Team members from the Air Force Flight Test Center and the Joint Strike Fighter Integrated Test Force welcomed Norwegian representatives for a visit here Feb. 28 and 29 to provide Norwegian media and Norwegian military officials access to the F-35 Lightning II in order to learn about the aircraft.

The two-day tour not only facilitated a thorough informational tour but a media opportunity with the Norwegian State Secretary of Defence, Roger Ingebrigtsen, who was also visiting Edwards to learn more about the F-35 and the program at Edwards.

“We’ve taken this opportunity to ask that the Norwegian media and press come with us to see firsthand how Edwards is working with the F-35 test program, to see how far the test program has progressed and to see an actual take-off and landing of the aircraft,” said Maj. Eystein Kvarving, spokesperson with the Norwegian Ministry of Defence. “This is the first time Norwegian media have been able to visit the base, see the program and see an F-35 in flight.”

During its tour at Edwards and the ITF, the Norwegian group was treated to a plane-side brief next to AF-3, the first fully low-observable compliant F-35, which was led by a test pilot from the 461st Flight Test Squadron.

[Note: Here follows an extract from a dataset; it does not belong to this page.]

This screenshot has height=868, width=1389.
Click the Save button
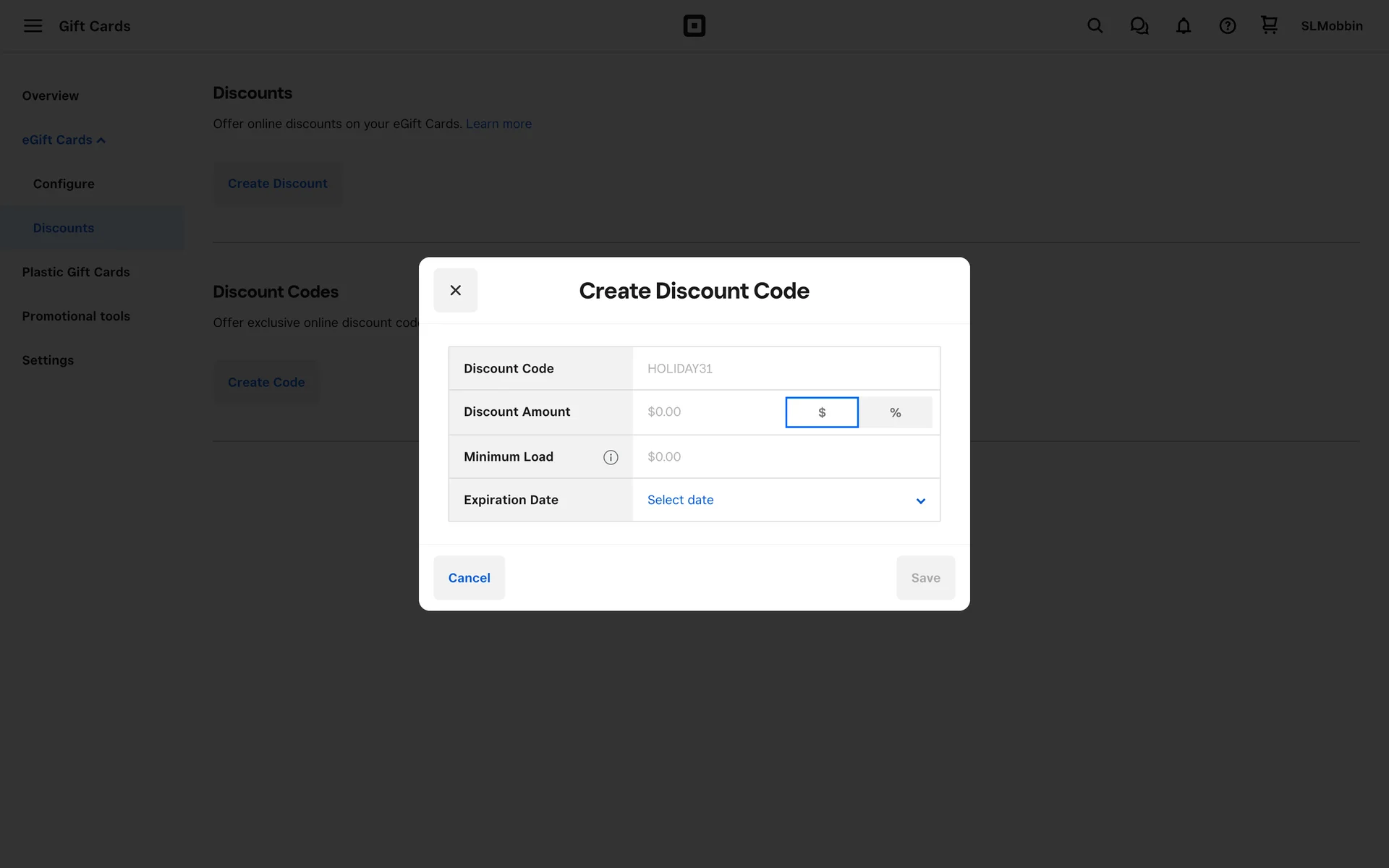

“We have members of the Norwegian Air Force that work side-by-side with our military, contractor and civilian team along with members from all the other partner nations. This visit today was not only an opportunity to showcase the hard work and dedication of the entire JSF-ITF team at Edwards, but an opportunity to let the Norwegian visitors see what we are doing with F-35 flight test,” said Maj. Matthew Hayden, 461 FLTS assistant director of operations and test pilot. “The F-35 will be a tremendous asset to the U.S. services as well as our partner nations as a multi-role fifth generation strike fighter, expanding the battlespace dominance of our forces.”

After the plane-side brief, the group attended a brief and demonstration video highlighting the latest accomplishments the F-35 test program has had while at Edwards.

“Our partnership with the United States has been a longstanding relationship and we know it’s a good relationship. Working together now on the F-35 program, the joint program’s office in Washington, D.C. and having people here on base learning from each other we know it will only continue to increase,” said Kvarving. “From our perspective, we see this [partnership] as an opportunity to be able to be a part of the development of the F-35 and to learn important issues that we need to consider when implementing the system back home.”

With Norway’s current discussions of the F-35 program in Norway, the visit to Edwards was extremely important as explained by Kvarving.

“Right now we’re in the process where the Norwegian government is about to make a recommendation to their parliament as far as how many F-35s we want to buy and where we should base these aircraft. That recommendation is about to four to five weeks out and this is a major issue in Norwegian media and a major issue in the Norwegian public,” said Kvarving. “Today was of great value and a great opportunity to visit Edwards Air Force Base and give people a chance to see it firsthand.”

The tour and day’s events culminated with an F-35 departure from Runway 22R that provided a close-up look for Norwegian media and military members alike.

“We were extremely happy with the support and welcome that we received here on base. It’s been phenomenal,” Kvarving said. “From the leadership down, we really appreciate what everyone has done in order to be able to make this happen today.”